工控协议(二):Modbus TCP/IP 学习笔记
注:本文内容是对以下官方文档的整理小结。
Modbus TCP/IP
Modbus Application protocol specification
Modbus TCP Security
Modbus TCP/IP 协议就是将一般的Modbus协议封装进 TCP 协议中进行传输,其应用层的协议格式与一般的Modbus是基本一致的。对比POWERLINK的一主多从,Modbus 更加灵活,允许多主多从的存在,因为使用TCP协议需要对请求进行逐一响应,也不存在同步异步的协调问题。但正因为其使用了TCP,响应时间会相对更长,对要求低延迟的系统来说可能不是最佳选择。
一般的从机开放的 Modbus TCP 端口为502(默认端口),主机连接从机所使用的端口可以是任意端口,通常设备会自行选择。
一、协议组成:
传统 Modbus 协议格式:
四个组成部分分别为 地址信息,指令信息,数据信息及校验。 ADU( Application data unit),译为应用数据单元。PDU(protocol data unit),译为协议数据单元。
Modbus TCP/IP 协议格式:
因为Modbus TCO/IP 将 Modbus嵌入常规TCP协议中进行传输,其地址信息及校验信息将由低层协议进行控制。这里简化为三个部分,Modbus 应用层协议包头,指令信息及数据信息三个部分。
MBAP Header 包头构成:
客户端是连接发起端,应当是主机(Master)
服务端是连接接收端,应当是从机(Slave)
| 构成部分 | 长度 | 描述 | 客户端 | 服务端 |
|---|---|---|---|---|
| Transaction Identifier | 2 Bytes | 定义Modbus 的请求及响应直接的交互确认(可以理解为顺序码,请求及相应应当一一对应,且每次新请求,该值加一) | 由客户端生成 | 响应时该值与请求值一致 |
| Protocol Identifier | 2 Bytes | 0 代表 Modbus 协议 | 由客户端生成 | 响应时该值与请求值一致 |
| Length | 2 Bytes | 后续内容的长度(包含Unit Identifier) | 由客户端生成 | 由服务端生成 |
| Unit Identifier | 1 Bytes | 标识通过串行线路或其他总线连接的远程从站 | 由客户端生成 | 响应时该值与请求值一致 |
二、Function Code 指令集
数据单元 (Channel)
在了解具体的指令之前,应当先了解Modbus 协议中数据是如何存放的,在从机上,用户可以设定单元存储内容,Modbus提供了四种类型如下表:
| 对象 | 对象类型 | 读写权限 | 描述 |
|---|---|---|---|
| Discretes Input | 1 bit | 只读 | 该类型数据可通过 I/O系统提供(协议只读) |
| Discretes Output(Coils) | 1 bit | 读/写 | 该类型数据可通过应用层(协议)修改 |
| Input Registers | 16 bit | 只读 | 该类型数据可通过 I/O系统提供(协议只读) |
| Holding Register | 16 bit | 读/写 | 该类型数据可通过应用层(协议)修改 |
只有从机可以分配这些类型,主机上是没有的,除非主机同时是其它设备的从机,那么也应当分配相应类型的单元。

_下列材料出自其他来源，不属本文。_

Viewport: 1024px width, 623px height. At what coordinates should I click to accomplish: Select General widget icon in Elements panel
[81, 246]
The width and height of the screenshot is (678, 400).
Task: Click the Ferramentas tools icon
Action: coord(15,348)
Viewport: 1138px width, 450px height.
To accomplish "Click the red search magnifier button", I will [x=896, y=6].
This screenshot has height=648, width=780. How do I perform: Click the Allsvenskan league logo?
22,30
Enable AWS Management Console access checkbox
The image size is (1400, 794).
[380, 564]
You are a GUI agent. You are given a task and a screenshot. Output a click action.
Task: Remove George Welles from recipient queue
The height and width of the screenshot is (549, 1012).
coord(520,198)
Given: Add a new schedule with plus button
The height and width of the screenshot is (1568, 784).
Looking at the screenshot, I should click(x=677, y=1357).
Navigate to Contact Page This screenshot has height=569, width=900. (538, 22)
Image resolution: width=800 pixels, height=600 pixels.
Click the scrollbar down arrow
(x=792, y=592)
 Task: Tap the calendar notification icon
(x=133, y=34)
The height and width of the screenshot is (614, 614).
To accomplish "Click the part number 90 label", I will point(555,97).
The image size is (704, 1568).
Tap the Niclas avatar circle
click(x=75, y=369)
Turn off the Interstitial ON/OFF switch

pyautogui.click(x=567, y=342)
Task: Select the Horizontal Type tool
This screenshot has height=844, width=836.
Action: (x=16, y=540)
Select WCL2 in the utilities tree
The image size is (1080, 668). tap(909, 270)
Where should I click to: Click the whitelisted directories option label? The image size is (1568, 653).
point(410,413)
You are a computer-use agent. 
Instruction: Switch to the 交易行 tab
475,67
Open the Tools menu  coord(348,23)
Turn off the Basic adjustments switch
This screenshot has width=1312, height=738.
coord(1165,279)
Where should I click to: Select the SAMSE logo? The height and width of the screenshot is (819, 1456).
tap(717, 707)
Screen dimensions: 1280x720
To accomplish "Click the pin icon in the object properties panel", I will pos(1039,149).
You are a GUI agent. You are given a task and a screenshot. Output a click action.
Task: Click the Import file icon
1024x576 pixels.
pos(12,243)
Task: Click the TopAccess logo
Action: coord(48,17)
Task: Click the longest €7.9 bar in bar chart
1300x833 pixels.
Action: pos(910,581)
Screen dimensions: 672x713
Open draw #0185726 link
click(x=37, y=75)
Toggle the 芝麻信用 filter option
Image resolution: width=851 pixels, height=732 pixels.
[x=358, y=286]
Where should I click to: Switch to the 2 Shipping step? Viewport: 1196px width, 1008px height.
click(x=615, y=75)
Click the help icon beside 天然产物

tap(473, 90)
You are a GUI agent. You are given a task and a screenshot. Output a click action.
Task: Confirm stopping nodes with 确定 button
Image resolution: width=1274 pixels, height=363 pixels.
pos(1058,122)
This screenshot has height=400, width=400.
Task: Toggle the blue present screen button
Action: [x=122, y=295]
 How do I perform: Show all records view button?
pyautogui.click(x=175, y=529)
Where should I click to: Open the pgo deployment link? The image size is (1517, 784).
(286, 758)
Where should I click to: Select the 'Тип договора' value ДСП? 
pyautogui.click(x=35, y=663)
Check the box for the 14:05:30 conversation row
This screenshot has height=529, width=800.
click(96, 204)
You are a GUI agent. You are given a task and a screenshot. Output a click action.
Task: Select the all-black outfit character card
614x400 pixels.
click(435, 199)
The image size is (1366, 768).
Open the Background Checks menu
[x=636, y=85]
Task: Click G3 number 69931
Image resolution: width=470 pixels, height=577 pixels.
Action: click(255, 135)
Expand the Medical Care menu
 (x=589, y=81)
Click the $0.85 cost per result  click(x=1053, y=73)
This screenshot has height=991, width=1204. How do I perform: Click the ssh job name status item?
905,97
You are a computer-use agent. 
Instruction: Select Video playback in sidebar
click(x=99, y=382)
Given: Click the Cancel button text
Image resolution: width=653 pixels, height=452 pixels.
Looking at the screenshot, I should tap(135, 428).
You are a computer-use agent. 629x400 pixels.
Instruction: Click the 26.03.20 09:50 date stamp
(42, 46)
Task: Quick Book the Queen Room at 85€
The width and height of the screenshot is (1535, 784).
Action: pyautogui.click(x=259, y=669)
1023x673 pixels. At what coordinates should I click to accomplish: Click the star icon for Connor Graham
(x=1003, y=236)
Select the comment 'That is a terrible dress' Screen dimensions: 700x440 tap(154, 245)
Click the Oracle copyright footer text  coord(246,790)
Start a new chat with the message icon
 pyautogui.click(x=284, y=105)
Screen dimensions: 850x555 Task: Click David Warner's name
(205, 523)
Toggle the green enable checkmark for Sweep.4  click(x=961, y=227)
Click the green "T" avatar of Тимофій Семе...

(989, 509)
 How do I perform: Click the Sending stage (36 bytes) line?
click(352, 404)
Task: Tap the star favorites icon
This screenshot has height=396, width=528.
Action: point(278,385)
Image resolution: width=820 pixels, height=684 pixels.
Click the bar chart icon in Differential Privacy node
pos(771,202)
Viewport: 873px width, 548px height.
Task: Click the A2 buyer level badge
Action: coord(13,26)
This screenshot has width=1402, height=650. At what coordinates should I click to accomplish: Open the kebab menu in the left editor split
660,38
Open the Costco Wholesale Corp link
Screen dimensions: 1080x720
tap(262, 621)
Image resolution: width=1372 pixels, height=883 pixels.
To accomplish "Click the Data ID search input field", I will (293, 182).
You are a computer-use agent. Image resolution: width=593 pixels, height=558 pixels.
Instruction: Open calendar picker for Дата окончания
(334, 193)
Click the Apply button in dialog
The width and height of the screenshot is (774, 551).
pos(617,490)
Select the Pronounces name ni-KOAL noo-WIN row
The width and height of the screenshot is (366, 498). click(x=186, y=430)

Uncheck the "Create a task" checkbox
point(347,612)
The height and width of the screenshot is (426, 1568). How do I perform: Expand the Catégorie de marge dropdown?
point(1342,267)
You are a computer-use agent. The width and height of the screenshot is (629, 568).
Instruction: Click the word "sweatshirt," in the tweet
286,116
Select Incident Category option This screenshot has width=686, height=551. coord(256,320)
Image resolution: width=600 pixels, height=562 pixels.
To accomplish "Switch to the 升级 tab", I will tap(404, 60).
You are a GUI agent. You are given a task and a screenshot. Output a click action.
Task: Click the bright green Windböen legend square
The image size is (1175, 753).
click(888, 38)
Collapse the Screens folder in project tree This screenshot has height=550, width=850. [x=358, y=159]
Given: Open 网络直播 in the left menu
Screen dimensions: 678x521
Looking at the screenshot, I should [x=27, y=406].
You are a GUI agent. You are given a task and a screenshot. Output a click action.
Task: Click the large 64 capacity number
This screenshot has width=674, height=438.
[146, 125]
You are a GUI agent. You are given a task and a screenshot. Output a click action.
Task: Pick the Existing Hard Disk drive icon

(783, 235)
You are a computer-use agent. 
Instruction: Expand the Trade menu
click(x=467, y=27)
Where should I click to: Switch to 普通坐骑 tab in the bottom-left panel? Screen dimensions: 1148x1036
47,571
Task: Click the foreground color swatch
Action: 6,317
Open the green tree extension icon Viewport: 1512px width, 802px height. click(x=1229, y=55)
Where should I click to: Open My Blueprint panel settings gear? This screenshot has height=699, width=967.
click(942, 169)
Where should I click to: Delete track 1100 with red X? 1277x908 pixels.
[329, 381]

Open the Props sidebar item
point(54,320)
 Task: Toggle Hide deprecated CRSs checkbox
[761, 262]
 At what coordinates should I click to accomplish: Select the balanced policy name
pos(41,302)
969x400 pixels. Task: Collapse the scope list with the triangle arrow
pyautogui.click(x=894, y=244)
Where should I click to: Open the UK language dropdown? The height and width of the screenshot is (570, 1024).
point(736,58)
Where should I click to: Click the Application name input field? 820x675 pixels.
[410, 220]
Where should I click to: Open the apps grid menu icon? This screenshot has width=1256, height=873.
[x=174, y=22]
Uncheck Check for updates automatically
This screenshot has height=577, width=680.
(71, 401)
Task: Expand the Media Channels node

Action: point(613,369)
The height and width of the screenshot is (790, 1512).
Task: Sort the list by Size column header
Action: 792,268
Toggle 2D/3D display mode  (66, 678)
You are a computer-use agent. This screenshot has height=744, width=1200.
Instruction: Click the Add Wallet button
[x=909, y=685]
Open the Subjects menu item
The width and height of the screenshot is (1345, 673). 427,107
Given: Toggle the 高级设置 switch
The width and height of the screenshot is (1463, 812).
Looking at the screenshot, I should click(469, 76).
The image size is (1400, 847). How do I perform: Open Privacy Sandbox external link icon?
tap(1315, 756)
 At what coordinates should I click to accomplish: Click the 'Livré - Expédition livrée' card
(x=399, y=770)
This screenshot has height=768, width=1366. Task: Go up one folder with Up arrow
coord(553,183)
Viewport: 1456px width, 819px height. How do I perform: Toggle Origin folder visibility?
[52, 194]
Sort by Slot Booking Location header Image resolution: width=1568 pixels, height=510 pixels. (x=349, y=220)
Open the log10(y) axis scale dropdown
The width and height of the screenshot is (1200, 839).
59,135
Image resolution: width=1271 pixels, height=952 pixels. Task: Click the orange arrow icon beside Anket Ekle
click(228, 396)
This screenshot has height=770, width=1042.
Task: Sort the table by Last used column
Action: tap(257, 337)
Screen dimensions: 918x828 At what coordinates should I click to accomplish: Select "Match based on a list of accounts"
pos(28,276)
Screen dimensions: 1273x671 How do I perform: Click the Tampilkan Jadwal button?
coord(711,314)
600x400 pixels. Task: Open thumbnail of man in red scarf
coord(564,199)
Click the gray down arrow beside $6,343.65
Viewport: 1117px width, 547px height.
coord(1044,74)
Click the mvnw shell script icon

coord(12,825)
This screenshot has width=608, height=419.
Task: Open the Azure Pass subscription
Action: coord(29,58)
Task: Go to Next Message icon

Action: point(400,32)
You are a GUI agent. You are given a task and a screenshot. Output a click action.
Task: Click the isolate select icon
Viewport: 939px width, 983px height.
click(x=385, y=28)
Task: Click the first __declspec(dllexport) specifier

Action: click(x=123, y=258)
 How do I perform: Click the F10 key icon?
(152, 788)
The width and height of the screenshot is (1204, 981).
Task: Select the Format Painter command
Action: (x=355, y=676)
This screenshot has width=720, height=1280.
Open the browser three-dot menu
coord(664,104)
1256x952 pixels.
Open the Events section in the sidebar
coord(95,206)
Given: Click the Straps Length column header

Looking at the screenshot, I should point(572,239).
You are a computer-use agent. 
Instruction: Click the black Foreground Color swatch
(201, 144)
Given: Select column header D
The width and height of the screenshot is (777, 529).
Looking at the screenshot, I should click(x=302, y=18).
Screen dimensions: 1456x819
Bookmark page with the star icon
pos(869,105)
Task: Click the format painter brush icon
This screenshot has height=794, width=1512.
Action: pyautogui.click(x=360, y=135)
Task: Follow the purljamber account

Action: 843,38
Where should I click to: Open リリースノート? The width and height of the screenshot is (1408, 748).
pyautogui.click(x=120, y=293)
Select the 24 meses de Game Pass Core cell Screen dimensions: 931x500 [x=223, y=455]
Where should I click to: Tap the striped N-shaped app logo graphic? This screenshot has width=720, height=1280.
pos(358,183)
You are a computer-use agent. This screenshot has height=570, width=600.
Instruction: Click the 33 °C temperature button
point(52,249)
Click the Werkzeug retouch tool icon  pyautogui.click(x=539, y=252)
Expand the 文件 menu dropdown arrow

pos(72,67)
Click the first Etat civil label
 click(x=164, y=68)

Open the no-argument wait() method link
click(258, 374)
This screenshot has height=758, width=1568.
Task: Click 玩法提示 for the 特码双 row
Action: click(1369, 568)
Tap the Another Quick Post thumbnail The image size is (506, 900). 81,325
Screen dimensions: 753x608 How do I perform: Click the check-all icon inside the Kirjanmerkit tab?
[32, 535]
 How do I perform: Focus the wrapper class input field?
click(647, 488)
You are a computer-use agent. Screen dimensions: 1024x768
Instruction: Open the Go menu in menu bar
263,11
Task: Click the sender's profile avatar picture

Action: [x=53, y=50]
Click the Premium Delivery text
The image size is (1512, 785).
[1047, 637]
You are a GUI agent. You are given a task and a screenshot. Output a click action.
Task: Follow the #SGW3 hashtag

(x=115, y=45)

在Modbus 中,每一个单元叫做 Channel,每一个channel有其对应的地址,地址范围位 0~65535。
在主机对从机的数据单元进行读写操作的时候,可以以块的方式进行读写,这样可以提升读写效率。
块 (Block)
在Modbus中,相邻地址的数据单元可以看作为块,官方文件举了两个例子:
- 分为四个块,根据不同的数据单元类型进行分块,示例中分了四块,在实际操作中根据设备提供的服务,可以分更多块,这种分法要求每个块中的数据类型是相同的,这样才能确保发送的指令有效。
- 只有一个块,所有数据类型的单元都在一个块中,同一数据可被不同的指令控制。
那么在对大段相同类型并且地址连续的情况下,主机就可以以块的方式来进行读写操作,在指定开始地址后(地址最靠前的被操作数据单元地址),给定需要操作的数据单元数目,即可对其进行相应操作。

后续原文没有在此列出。